▶ **Work to complete**
**1.** Transcribe the part of the Queensland strata law passage that opens with the words containing "With more than" and closes with "always the reality.".
**2.** Finish out the next part of the passage on Queensland strata law, beginning after its final sentence.

▶ **Text passage**
<<<<
With more than 50,000 strata schemes in Queensland and probably verging on 600,000 strata lots, strata law affects a lot of Queenslanders all day, every day. Owner-occupiers, investors and tenants might have different motivations for being there, but they are all exposed to the strata law web.

Given the scale of the strata community, you would like to think that the strata laws themselves and then keeping on the right side of them would be as simple as possible, but that’s not always the reality.

I’ve sat at the Community Title Law Reform Working Group table for the last five years, which has been a really interesting personal experience. As a lawyer, you usually first see a draft bill, then it becomes law. It is a far more interesting thing seeing the work that goes into creating that draft bill behind the scenes. The conversations have been exclusively about the problems that people face in strata and coming up with legislative answers that address them – and it’s hard. It’s largely difficult because we are trying to legislate human behaviour, and that is next to impossible to do.

Once those laws are in place, the difficulty for people trying to weave their way through them is that there are plenty of rules that work 95% of the time, but there’s an exception for niche circumstances.

Strata rules and exceptions

Take the example of prohibitory by-laws.
>>>>
▶ **Raw data**
<<<<
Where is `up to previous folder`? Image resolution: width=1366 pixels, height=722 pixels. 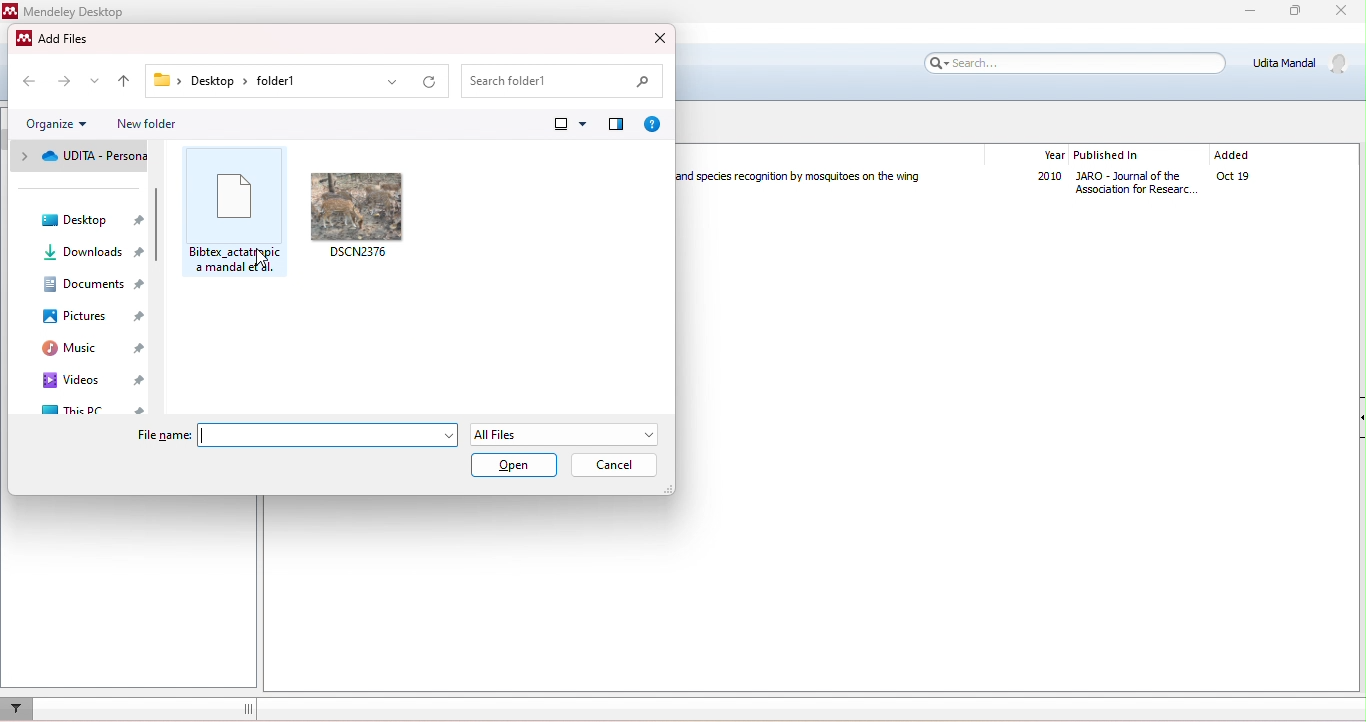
>>>>
▶ **Exercise responses**
**1.**
With more than 50,000 strata schemes in Queensland and probably verging on 600,000 strata lots, strata law affects a lot of Queenslanders all day, every day. Owner-occupiers, investors and tenants might have different motivations for being there, but they are all exposed to the strata law web.

Given the scale of the strata community, you would like to think that the strata laws themselves and then keeping on the right side of them would be as simple as possible, but that’s not always the reality.

**2.**
By-laws (by their statutory definition) cannot be prohibitory in nature. A by-law that says ‘you can’t do XYZ’ is unlawful, but a by-law that says ‘you can do XYZ with the permission of the committee’ is fine – that is then a regulatory, as opposed to prohibitory, by-law. However, there is now a carve out for the rule of prohibitory by-laws: a body corporate can now prohibit smoking in common areas and the outdoor areas of a lot.

Similarly, by-laws cannot be oppressive or unreasonable. How that has been applied to pets has been relatively consistent for the last 20-odd years in numerous adjudication decisions, and the government has seen fit to now include this stance in the legislation. But this exists for pets only – they have not included any of the other more common ‘oppressive or unreasonable’ circumstances.

Also consider the heavily regulated rules around when you can and can’t nominate a proxy. Voting by proxy at general meeting is all good except on certain motions – like committee elections, or entry into (or variations of) management rights agreements. A committee member can appoint a proxy for a committee meeting, but the secretary or treasurer can only do that with the approval of the committee. It can be hard to keep track.

A final example: There is really no such thing as a conflict of interest with respect to voting at general meeting, except when it comes to a review of the caretaking remuneration under the statutory provisions where interests associated with the holder of the management rights cannot vote. At committee level there are very different conflict of interest provisions. We would get asked about advising on conflicts of interest in one of these forums every other day.

And that is the challenge that we face in strata. For every rule, there’s potentially a small exception or unique scenario.

Beyond that, new rulings that change these rules, or at least our perspective on them, are coming into play all the time. For example, we recently saw a change about whether CCTV is a body corporate record.

What this means for you

For anyone who complains that there are too many rules, that we’re living in a nanny state and this is all unnecessarily complicated, I absolutely get it. 

It’s complicated for us too, and we live and breathe it on a daily basis.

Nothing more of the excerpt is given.